Concept

Chaos (cosmogony)

Summary
Chaos (Kháos) is the mythological void state preceding the creation of the universe (the cosmos) in Greek creation myths. In Christian theology, the same term is used to refer to the gap or the abyss created by the separation of heaven and earth. Greek kháos (χάος) means 'emptiness, vast void, chasm, abyss', related to the verbs kháskō (χάσκω) and khaínō (χαίνω) 'gape, be wide open', from Proto-Indo-European , cognate to Old English geanian, 'to gape', whence English yawn. It may also mean space, the expanse of air, the nether abyss or infinite darkness. Pherecydes of Syros (fl. 6th century BC) interprets chaos as water, like something formless that can be differentiated. The motif of Chaoskampf (ˈkaːɔsˌkampf; struggle against chaos) is ubiquitous in myth and legend, depicting a battle of a culture hero deity with a chaos monster, often in the shape of a serpent or dragon. Parallel concepts appear in the Middle East and North Africa, such as the abstract conflict of ideas in the Egyptian duality of Maat and Isfet or the battle of Horus and Set. Hesiod and the Pre-Socratics use the Greek term in the context of cosmogony.

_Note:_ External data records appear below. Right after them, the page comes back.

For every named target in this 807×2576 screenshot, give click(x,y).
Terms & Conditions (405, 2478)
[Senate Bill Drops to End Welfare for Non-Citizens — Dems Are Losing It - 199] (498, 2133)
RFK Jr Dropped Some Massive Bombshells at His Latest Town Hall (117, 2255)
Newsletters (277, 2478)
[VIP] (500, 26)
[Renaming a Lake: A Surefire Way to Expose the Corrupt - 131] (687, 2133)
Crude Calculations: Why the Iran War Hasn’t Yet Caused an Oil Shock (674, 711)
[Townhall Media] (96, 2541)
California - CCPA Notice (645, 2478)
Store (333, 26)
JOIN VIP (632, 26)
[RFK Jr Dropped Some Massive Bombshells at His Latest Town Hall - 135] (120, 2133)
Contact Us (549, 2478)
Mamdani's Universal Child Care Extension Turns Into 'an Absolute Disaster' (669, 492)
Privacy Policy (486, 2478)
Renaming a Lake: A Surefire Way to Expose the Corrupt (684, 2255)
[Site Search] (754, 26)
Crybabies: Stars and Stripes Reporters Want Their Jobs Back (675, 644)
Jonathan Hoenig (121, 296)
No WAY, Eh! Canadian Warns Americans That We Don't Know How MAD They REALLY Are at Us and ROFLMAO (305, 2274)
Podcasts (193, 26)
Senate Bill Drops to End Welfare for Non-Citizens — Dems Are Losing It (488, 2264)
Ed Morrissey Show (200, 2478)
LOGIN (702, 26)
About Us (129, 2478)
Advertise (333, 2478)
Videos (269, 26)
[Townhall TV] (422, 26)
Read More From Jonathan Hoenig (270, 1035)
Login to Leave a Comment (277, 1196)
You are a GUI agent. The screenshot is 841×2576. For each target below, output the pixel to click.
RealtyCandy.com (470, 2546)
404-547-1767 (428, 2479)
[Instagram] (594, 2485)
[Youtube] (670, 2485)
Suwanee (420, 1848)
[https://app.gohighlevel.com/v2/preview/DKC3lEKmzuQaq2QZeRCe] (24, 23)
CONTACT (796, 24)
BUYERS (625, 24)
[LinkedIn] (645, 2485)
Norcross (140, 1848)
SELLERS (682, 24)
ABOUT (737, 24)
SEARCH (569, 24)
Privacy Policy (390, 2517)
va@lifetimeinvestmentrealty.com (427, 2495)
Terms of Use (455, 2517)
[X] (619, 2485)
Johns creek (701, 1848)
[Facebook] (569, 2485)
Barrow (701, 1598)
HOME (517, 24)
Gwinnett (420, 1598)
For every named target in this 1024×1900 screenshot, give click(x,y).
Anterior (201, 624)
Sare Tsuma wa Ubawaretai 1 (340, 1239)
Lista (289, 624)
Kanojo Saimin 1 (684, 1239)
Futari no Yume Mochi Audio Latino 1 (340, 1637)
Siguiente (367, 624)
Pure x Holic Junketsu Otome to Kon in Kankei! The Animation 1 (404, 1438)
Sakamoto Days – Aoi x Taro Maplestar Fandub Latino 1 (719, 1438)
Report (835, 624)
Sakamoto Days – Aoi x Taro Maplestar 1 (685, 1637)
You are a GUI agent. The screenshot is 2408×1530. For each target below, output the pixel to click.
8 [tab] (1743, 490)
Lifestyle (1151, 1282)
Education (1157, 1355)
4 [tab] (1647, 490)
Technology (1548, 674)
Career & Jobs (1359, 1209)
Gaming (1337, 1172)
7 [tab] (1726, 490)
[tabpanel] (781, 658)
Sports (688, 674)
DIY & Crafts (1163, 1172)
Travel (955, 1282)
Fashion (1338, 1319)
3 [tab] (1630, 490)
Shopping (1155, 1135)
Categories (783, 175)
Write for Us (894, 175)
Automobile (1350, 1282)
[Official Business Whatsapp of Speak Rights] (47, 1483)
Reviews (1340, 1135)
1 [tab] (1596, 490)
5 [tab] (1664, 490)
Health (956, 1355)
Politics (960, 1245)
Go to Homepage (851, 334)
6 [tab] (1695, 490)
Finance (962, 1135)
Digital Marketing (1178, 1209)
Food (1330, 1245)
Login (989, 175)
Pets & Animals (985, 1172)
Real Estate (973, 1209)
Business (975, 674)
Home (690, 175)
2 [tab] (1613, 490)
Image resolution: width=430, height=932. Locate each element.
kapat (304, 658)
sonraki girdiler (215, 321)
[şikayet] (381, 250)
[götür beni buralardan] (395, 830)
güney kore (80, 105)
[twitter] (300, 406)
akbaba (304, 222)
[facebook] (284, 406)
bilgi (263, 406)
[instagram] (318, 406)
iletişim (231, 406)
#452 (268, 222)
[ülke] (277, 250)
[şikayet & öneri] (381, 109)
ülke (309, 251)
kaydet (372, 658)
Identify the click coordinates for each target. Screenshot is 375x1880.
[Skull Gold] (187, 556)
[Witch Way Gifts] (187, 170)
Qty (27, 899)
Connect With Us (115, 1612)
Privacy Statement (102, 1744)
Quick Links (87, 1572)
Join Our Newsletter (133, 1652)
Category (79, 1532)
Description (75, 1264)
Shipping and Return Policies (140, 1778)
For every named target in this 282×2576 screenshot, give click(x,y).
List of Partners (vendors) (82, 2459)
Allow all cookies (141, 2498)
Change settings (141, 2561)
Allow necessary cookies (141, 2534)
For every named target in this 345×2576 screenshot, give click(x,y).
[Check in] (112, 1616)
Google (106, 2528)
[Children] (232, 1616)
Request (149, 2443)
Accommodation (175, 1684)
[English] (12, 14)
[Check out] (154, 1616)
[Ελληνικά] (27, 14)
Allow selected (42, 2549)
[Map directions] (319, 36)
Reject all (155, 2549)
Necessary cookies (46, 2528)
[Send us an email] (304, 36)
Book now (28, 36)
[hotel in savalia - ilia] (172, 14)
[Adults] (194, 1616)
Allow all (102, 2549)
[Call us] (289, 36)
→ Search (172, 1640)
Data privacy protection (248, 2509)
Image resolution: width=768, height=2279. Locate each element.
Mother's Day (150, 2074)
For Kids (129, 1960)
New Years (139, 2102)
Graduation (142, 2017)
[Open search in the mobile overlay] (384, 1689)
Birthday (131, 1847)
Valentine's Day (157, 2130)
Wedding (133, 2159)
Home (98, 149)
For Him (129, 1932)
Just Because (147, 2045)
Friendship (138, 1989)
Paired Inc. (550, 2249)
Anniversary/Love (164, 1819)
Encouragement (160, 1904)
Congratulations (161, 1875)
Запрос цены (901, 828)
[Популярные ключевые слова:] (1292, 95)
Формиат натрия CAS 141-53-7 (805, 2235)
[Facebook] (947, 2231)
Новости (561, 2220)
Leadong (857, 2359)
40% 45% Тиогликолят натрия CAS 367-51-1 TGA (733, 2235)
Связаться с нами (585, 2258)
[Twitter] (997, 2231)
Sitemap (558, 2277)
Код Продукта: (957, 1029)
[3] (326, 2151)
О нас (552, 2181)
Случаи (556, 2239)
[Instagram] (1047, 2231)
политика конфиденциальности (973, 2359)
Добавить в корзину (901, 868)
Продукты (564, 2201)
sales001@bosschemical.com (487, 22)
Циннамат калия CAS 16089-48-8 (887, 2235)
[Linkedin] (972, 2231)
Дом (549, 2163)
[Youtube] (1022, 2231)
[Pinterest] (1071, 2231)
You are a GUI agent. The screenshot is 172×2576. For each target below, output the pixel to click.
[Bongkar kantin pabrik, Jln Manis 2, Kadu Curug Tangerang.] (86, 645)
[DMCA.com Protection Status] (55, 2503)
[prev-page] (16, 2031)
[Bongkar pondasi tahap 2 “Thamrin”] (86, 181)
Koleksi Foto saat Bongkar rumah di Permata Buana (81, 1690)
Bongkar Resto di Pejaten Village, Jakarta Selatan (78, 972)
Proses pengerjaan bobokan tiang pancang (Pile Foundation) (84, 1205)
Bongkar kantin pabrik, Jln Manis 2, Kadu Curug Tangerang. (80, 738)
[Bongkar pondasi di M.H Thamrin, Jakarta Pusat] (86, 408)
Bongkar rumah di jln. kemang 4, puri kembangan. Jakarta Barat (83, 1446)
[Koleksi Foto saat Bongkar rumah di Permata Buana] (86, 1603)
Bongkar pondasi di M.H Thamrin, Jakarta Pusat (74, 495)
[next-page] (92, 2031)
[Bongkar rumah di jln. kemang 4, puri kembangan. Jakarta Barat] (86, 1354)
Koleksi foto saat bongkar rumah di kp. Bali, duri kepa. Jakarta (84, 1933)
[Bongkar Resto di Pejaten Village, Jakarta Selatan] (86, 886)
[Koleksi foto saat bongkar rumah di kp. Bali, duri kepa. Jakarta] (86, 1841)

Hesiod's Chaos has been interpreted as either "the gaping void above the Earth created when Earth and Sky are separated from their primordial unity" or "the gaping space below the Earth on which Earth rests." Passages in Hesiod's Theogony suggest that Chaos was located below Earth but above Tartarus. Primal Chaos was sometimes said to be the true foundation of reality, particularly by philosophers such as Heraclitus. In Hesiod's Theogony, Chaos was the first thing to exist: "at first Chaos came to be" (or was), but next (possibly out of Chaos) came Gaia, Tartarus, and Eros (elsewhere the name Eros is used for a son of Aphrodite). Unambiguously "born" from Chaos were Erebus and Nyx. For Hesiod, Chaos, like Tartarus, though personified enough to have borne children, was also a place, far away, underground and "gloomy," beyond which lived the Titans.